The Acacians, also known as the Homoeans, were an Arian sect which first emerged into distinctness as an ecclesiastical party some time before the convocation of the joint synods of Rimini and Seleucia Isauria in 359. The sect owed its name and political importance to Acacius, Bishop of Caesarea, oi peri Akakion, whose theory of adherence to scriptural phraseology it adopted and endeavoured to summarize in its various catch words: homoios, homoios kata panta, k.t.l.

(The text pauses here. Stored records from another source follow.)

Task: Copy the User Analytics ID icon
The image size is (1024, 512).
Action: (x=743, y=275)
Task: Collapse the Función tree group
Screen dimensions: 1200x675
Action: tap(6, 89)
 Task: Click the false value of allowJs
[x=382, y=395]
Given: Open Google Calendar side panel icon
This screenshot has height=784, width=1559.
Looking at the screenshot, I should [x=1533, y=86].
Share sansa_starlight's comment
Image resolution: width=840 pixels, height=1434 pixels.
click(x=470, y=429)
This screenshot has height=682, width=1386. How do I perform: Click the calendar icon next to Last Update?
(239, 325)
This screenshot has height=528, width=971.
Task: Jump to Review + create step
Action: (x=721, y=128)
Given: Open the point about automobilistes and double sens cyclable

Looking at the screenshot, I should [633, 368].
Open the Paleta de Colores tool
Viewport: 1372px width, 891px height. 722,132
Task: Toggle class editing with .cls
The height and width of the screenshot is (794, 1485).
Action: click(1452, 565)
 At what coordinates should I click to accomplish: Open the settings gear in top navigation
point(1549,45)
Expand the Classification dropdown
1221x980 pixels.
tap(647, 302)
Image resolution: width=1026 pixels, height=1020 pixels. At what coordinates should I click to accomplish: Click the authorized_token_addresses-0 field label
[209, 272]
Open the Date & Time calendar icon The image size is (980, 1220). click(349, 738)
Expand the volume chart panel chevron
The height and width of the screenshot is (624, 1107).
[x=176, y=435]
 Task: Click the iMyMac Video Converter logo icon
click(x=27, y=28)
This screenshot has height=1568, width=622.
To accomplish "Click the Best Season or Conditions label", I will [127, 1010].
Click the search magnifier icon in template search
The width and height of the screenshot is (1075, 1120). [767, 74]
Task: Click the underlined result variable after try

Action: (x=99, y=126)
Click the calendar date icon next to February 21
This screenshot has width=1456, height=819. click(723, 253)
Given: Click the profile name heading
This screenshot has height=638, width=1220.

In order to understand the theological significance of Acacianism as a critical episode in both the logical and historical progress of Arianism, it is needful to recall that the definition of the Homoousion, promulgated at Nicaea in 325, rather than putting an end to further discussion, became the occasion for keener debate and for still more confusion of statement in the formulation of theories on the relationship of the Son of God to His Father. Events had already begun to ripen towards a fresh crisis shortly after the advent of Constantius to sole power, on the death of his brother Constans in the year 350. The new Augustus was a man with a turn for theological debate (Ammianus, XXI, xvi) that soon made him a strong promoter of the Eusebian faction. Roughly speaking, there were at this period only three parties in the Church: the Nicene party, who sympathized for the most part with Athanasius and his supporters; the Eusebian or Court party and their Semi-Arian followers; and, last of all, the Anomoean party which owed its origin to Aetius. In the summer of 357, Ursacius and Valens, the advocates of this latter group of dissidents in the West, through the influence which they were enabled to bring to bear upon the Emperor by means of his second wife, Aurelia Eusebia (Panegyr. Jul. Orat., iii; Ammianus, XXI, vi, 4), succeeded in bringing about a conference of bishops at Sirmium.